## TASK TO COMPLETE
All records below should be repeated exactly, with the pictures left out.
Start of INPUT RECORDS
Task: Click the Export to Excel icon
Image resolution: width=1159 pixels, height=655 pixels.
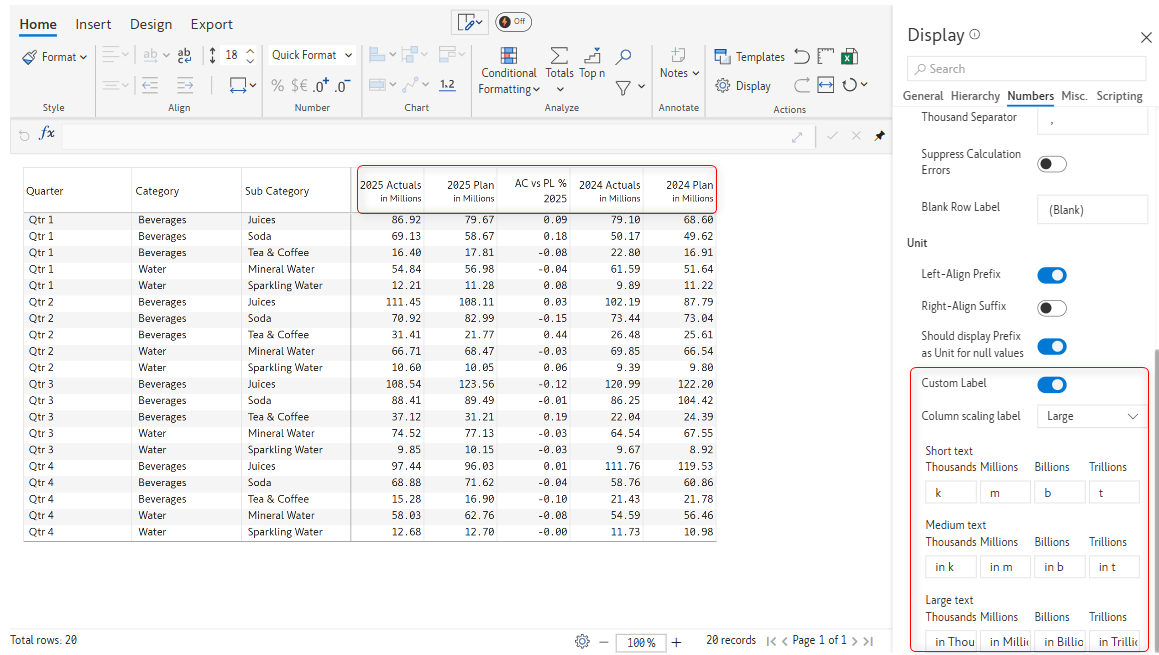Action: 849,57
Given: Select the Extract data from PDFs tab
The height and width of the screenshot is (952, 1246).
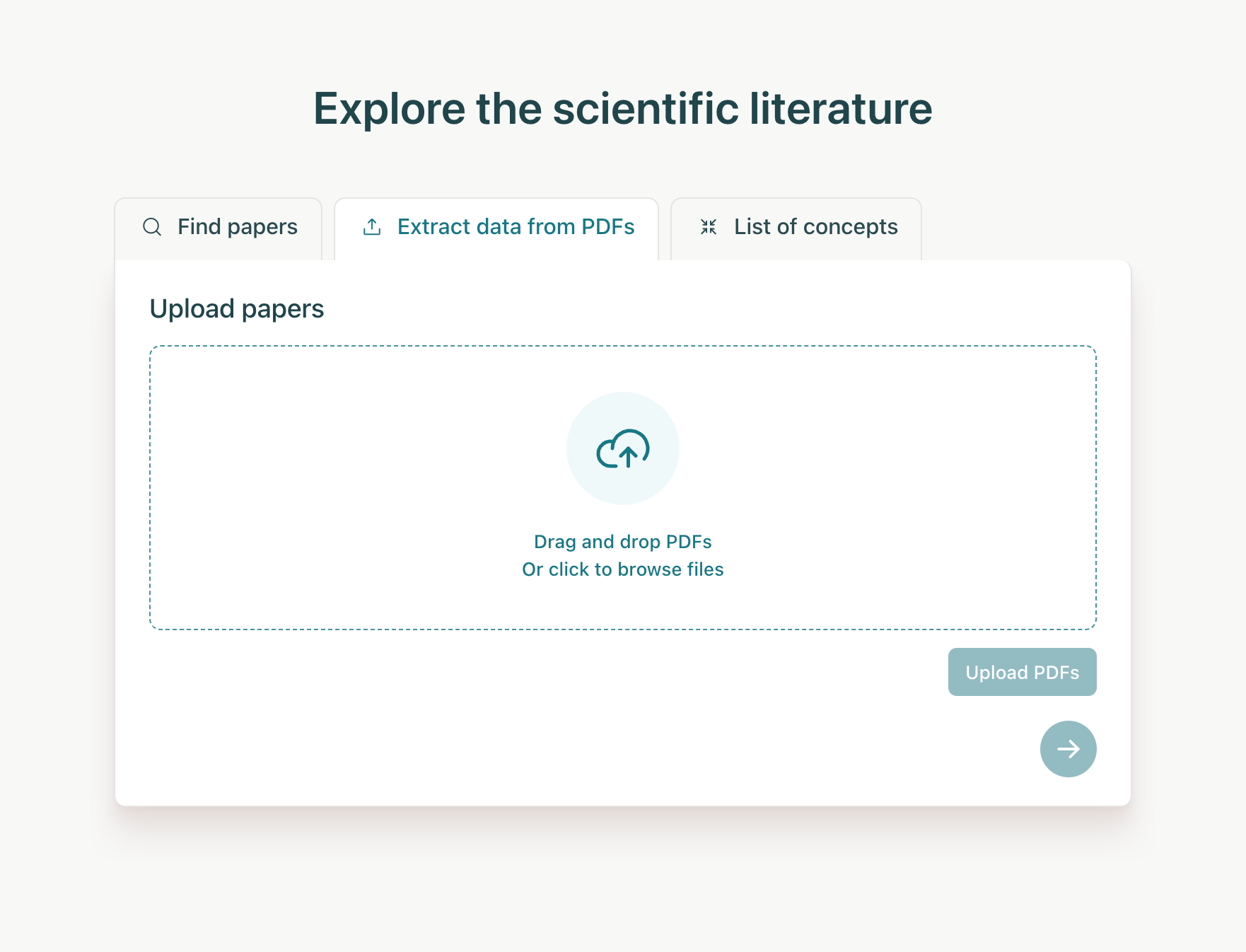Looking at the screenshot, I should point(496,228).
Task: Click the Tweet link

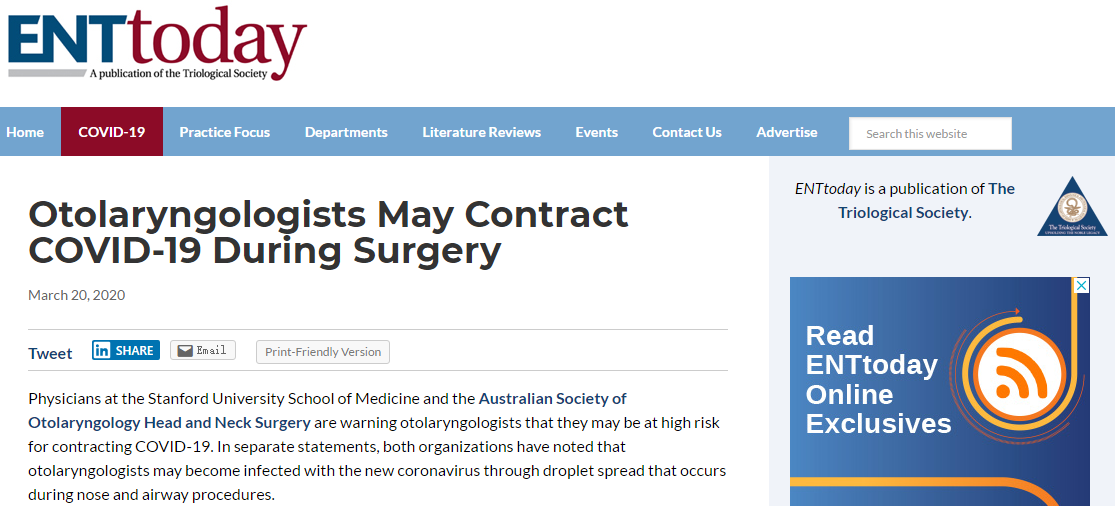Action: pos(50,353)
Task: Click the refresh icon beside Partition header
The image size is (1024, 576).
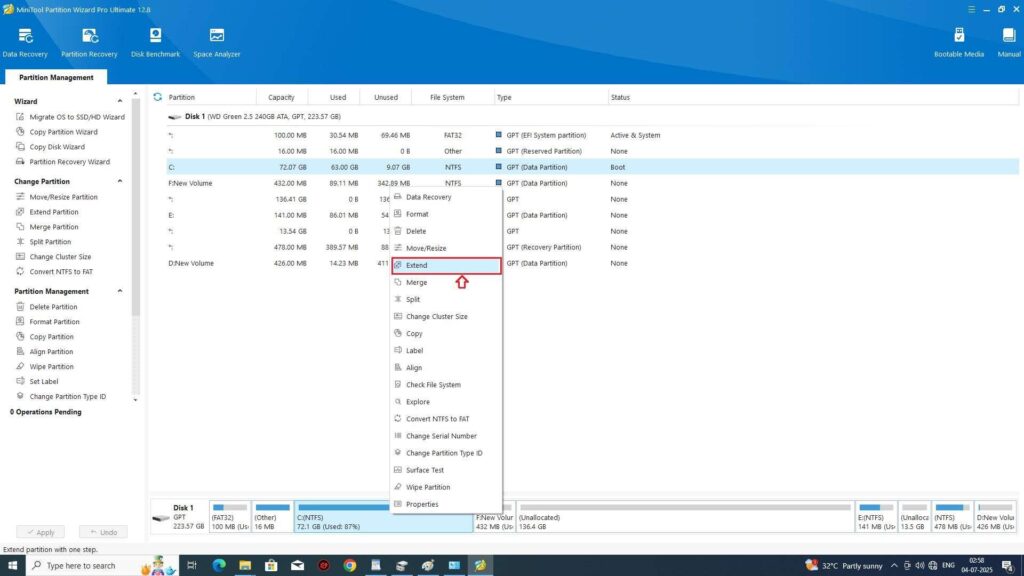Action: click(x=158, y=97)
End of INPUT RECORDS
## COMPLETED EXERCISE
Task: Click the Export to Excel icon
Image resolution: width=1159 pixels, height=655 pixels.
Action: 849,57
Given: Select the Extract data from PDFs tab
The height and width of the screenshot is (952, 1246).
Looking at the screenshot, I should point(496,228).
Task: Click the Tweet link

Action: pos(50,353)
Task: Click the refresh icon beside Partition header
The image size is (1024, 576).
Action: click(x=158, y=97)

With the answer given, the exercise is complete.